Reproduce the data below, swapping every instance of "Screen dimensions:" for "Screen size:" and leaving all other text unchanged.

■ ■ ■ ■

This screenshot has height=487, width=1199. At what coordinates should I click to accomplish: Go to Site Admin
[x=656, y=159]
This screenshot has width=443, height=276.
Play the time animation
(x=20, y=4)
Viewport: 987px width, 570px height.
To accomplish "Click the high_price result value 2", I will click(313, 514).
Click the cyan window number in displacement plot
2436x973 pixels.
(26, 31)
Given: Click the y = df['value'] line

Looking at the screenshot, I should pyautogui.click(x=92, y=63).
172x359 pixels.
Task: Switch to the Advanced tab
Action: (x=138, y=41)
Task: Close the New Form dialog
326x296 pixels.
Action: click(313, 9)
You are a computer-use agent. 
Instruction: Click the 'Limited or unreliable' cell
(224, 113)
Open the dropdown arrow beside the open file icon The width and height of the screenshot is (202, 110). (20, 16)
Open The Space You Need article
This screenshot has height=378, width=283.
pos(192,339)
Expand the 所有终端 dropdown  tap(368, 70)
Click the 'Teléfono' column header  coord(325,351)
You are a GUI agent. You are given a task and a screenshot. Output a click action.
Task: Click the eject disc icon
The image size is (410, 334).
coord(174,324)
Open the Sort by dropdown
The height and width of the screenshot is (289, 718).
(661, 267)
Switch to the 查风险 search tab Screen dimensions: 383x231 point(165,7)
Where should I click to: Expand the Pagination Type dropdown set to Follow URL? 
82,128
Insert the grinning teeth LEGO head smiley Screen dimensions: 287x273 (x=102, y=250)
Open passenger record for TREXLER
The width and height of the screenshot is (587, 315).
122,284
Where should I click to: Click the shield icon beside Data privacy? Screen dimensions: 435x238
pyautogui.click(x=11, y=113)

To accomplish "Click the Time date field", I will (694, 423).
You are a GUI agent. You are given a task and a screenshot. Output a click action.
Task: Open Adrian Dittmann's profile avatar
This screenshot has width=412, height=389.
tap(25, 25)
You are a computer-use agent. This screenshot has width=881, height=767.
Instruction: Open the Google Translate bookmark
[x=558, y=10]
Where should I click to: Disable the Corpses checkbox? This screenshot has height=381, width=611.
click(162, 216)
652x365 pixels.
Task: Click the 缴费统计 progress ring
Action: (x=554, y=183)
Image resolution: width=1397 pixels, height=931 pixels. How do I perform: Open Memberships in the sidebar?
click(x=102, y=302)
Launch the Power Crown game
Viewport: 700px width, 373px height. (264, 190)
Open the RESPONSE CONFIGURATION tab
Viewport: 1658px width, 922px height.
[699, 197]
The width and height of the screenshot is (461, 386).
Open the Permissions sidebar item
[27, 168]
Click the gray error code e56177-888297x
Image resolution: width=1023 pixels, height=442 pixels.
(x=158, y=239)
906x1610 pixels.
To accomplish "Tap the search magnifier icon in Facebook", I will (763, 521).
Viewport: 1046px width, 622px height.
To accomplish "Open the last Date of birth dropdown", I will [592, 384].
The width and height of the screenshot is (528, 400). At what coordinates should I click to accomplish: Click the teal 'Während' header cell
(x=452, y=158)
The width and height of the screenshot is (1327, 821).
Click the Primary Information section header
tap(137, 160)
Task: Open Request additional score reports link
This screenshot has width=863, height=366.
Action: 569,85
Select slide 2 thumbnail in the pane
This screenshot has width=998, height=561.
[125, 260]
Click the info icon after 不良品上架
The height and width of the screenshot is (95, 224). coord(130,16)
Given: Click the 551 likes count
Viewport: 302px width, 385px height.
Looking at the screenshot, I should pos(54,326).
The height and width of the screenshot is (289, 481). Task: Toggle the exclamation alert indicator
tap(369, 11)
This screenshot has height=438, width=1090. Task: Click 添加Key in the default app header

■ ■ ■ ■

● **Response for this exercise**:
This screenshot has height=487, width=1199. At what coordinates should I click to accomplish: Go to Site Admin
[x=656, y=159]
This screenshot has width=443, height=276.
Play the time animation
(x=20, y=4)
Viewport: 987px width, 570px height.
To accomplish "Click the high_price result value 2", I will click(313, 514).
Click the cyan window number in displacement plot
2436x973 pixels.
(26, 31)
Given: Click the y = df['value'] line

Looking at the screenshot, I should pyautogui.click(x=92, y=63).
172x359 pixels.
Task: Switch to the Advanced tab
Action: (x=138, y=41)
Task: Close the New Form dialog
326x296 pixels.
Action: click(313, 9)
You are a computer-use agent. 
Instruction: Click the 'Limited or unreliable' cell
(224, 113)
Open the dropdown arrow beside the open file icon The width and height of the screenshot is (202, 110). (20, 16)
Open The Space You Need article
This screenshot has height=378, width=283.
pos(192,339)
Expand the 所有终端 dropdown  tap(368, 70)
Click the 'Teléfono' column header  coord(325,351)
You are a GUI agent. You are given a task and a screenshot. Output a click action.
Task: Click the eject disc icon
The image size is (410, 334).
coord(174,324)
Open the Sort by dropdown
The height and width of the screenshot is (289, 718).
(661, 267)
Switch to the 查风险 search tab Screen size: 383x231 point(165,7)
Where should I click to: Expand the Pagination Type dropdown set to Follow URL? 
82,128
Insert the grinning teeth LEGO head smiley Screen size: 287x273 (x=102, y=250)
Open passenger record for TREXLER
The width and height of the screenshot is (587, 315).
122,284
Where should I click to: Click the shield icon beside Data privacy? Screen size: 435x238
pyautogui.click(x=11, y=113)

To accomplish "Click the Time date field", I will (694, 423).
You are a GUI agent. You are given a task and a screenshot. Output a click action.
Task: Open Adrian Dittmann's profile avatar
This screenshot has width=412, height=389.
tap(25, 25)
You are a computer-use agent. This screenshot has width=881, height=767.
Instruction: Open the Google Translate bookmark
[x=558, y=10]
Where should I click to: Disable the Corpses checkbox? This screenshot has height=381, width=611.
click(162, 216)
652x365 pixels.
Task: Click the 缴费统计 progress ring
Action: (x=554, y=183)
Image resolution: width=1397 pixels, height=931 pixels. How do I perform: Open Memberships in the sidebar?
click(x=102, y=302)
Launch the Power Crown game
Viewport: 700px width, 373px height. (264, 190)
Open the RESPONSE CONFIGURATION tab
Viewport: 1658px width, 922px height.
[699, 197]
The width and height of the screenshot is (461, 386).
Open the Permissions sidebar item
[27, 168]
Click the gray error code e56177-888297x
Image resolution: width=1023 pixels, height=442 pixels.
(x=158, y=239)
906x1610 pixels.
To accomplish "Tap the search magnifier icon in Facebook", I will (763, 521).
Viewport: 1046px width, 622px height.
To accomplish "Open the last Date of birth dropdown", I will [592, 384].
The width and height of the screenshot is (528, 400). At what coordinates should I click to accomplish: Click the teal 'Während' header cell
(x=452, y=158)
The width and height of the screenshot is (1327, 821).
Click the Primary Information section header
tap(137, 160)
Task: Open Request additional score reports link
This screenshot has width=863, height=366.
Action: 569,85
Select slide 2 thumbnail in the pane
This screenshot has width=998, height=561.
[125, 260]
Click the info icon after 不良品上架
The height and width of the screenshot is (95, 224). coord(130,16)
Given: Click the 551 likes count
Viewport: 302px width, 385px height.
Looking at the screenshot, I should pos(54,326).
The height and width of the screenshot is (289, 481). Task: Toggle the exclamation alert indicator
tap(369, 11)
This screenshot has height=438, width=1090. Task: Click 添加Key in the default app header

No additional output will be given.